** Given records follows **
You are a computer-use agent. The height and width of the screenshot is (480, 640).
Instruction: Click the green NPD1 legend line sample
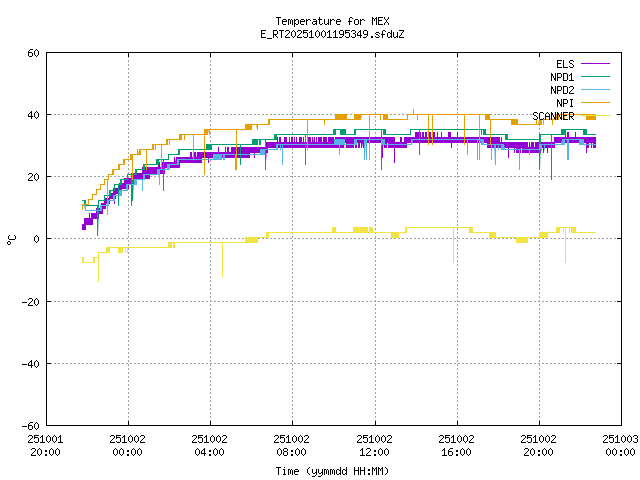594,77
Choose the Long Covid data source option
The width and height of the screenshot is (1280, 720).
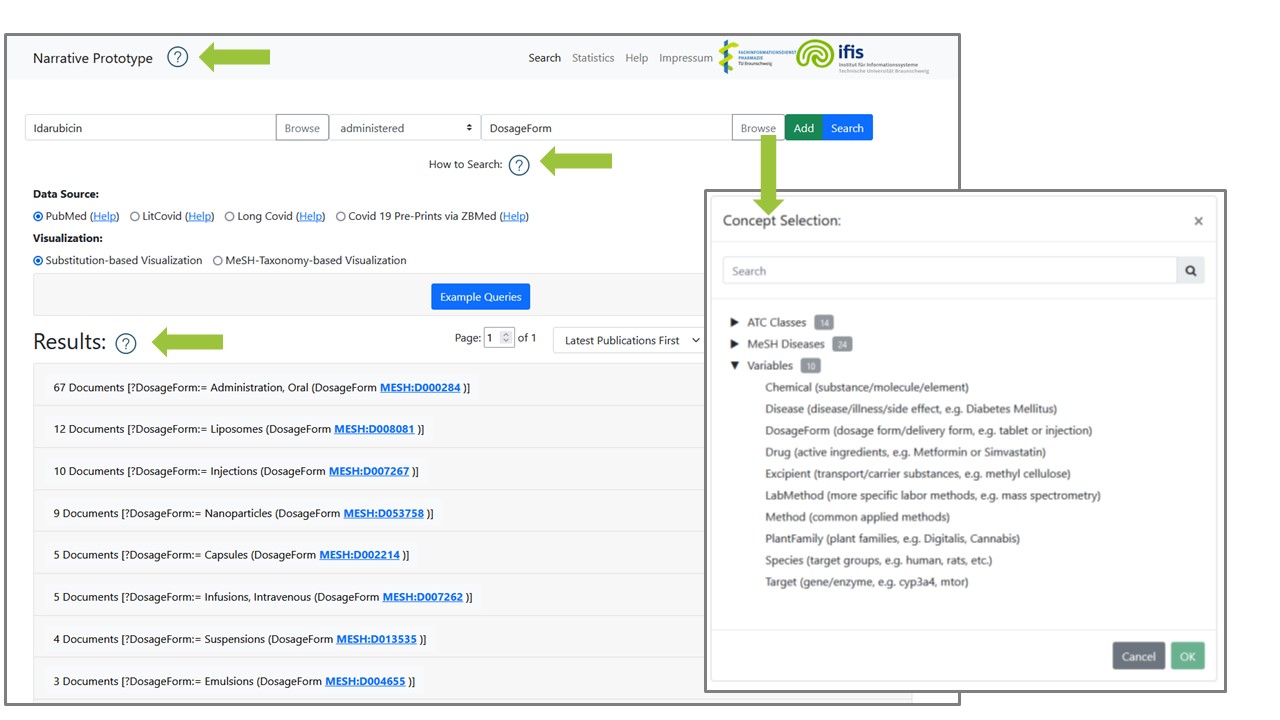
** End of Given records **
→ Your instructions: The exact lines from the one containing "Choose the Long Covid data source option" through the end of the data are to be copied, with both ends kept and pictures left out.

→ Task solution:
Choose the Long Covid data source option
The width and height of the screenshot is (1280, 720).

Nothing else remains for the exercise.